Diese Chance hat sie tragischerweise verpasst!
Stattdessen stellt sie sich auf die Seite Amerikas, das nichts mehr fürchtet, als ein Zusammengehen deutschen Know-Hows mit dem riesigen Rohstoff-Reich Russland. 
Dazu musste erst einmal von jenen Kräften, die im Namen der verlogenen „Open Society“ des amerikanischen Spekulanten George Soros auf der ganzen Welt bunte Revolutionen fördern, die Ukraine destabilisiert werden. Als sich dann die Krim durch eine Volksabstimmung für unabhängig erklärte, war ein willkommener äußerer Grund für die von Amerika geforderten Sanktionen da. Als sich der Kosovo Jahre zuvor für unabhängig von Serbien erklärte, feierte man das als einen Sieg des Westens.
Aber das war nur der Endpunkt jenes unseligen Jugoslawienkrieges, für den die Nato 1998 sogar den ersten grünen Außenminister Joschka Fischer zum Verbündeten gewann. Dafür hat er von seinen Parteifreunden, die das als Verrat an den pazifistischen Idealen der Partei verstanden haben, die Rechnung in Form von Tomaten umgehend serviert bekommen. Auch Frau Merkel musste sich im eben zu Ende gegangenen Wahlkampf Tomaten gefallen lassen. 
Herr Steinmeier hat schon Recht, dass „Tomaten keine Argumente“ sind. Das meine ich auch.
Aber wenn unsere Staatslenker ihre Macht missbrauchen, dann antwortet die Volkswut auch einmal mit Pfiffen und Tomaten. Und Frau Merkel hat ihre Macht mehrmals – völlig undemokratisch – missbraucht: Ihre Beschlüsse hat sie am Parlament und am Gesetz vorbei völlig spontan gefasst: das war 2008 bei der Bankenrettung so, das war bei dem Umschwung in der Energiepolitik 2011 so, und das war schließlich bei der „Flüchtlingskrise“ im September 2015 so.
Der letzte spontane Fauxpas der Kanzlerin war ihr Interview, in der sie plötzlich von der konservativen CDU-Position abwich, und meinte, man könne ja mal über die „Ehe für alle“ nachdenken. Eine Woche später wurde daraus ein Bundestagsbeschluss – für mich der endgültige Beweis dafür, dass unsere Politiker nicht denken wollen. Der Begriff „Ehe“ ist, wie ich in einem früheren Blog aufgezeigt habe, eindeutig definiert und kann nicht auf „alle“ ausgedehnt werden.

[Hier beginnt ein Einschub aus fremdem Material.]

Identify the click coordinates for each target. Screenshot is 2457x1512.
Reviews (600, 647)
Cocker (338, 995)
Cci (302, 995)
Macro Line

Joseph Beuys sagte einmal in einer seiner Versammlungen etwas provokativ: „Wer nicht denken will, fliegt raus!“
Ich denke, das miserable Abschneiden der Großen Koalition bei der Bundestagswahl zeigt, dass Joseph Beuys recht hatte. Viele Genossen und Christdemokraten sind „rausgeflogen“.
Aber wer kommt nun „rein“?
Die Politiker der AfD greifen – völlig zu Recht – die allgemeine Volksunzufriedenheit auf. Die meisten Wähler haben diese Partei nicht aus Überzeugung gewählt, sondern aus Enttäuschung über die Politik der „Groko“.
Ich habe nicht den Eindruck gewonnen, dass die AfD-Politiker besser denken können, als viele der bisherigen Abgeordneten des Bundestages. Aber sie stellen zumindest schon einmal zahlreiche liebgewonnene „Dogmen“ in Frage. Diese „Glaubensgrundsätze“ sind nur die Meinungen weniger, die aber bisher in den Medien vorherrschend waren.
Das dürfte sich nun ändern. Und das sehe ich als eine reale Chance für unsere Demokratie, nicht als Gefahr. Unsere durch viele Krisen gestärkte parlamentarische Demokratie braucht kein „Bollwerk“ (Martin Schulz) gegen andere Meinungen, solange diese sachlich vorgetragen werden. Da haben allerdings manche Politiker der AfD noch einen Lernprozess zu absolvieren, wie zum Beispiel der frühere CDU-Politiker, Alexander Gauland, der sich gerne mal im Ton vergreift.
Aber wie sieht es mit der künftigen Regierung aus. Wenn nicht noch etwas völlig Überraschendes passiert, dann wird die christliche „Union“ mit den freien Demokraten und den Grünen eine schwarz- gelb-grüne Jamaika-Regierungs-Koalition bilden.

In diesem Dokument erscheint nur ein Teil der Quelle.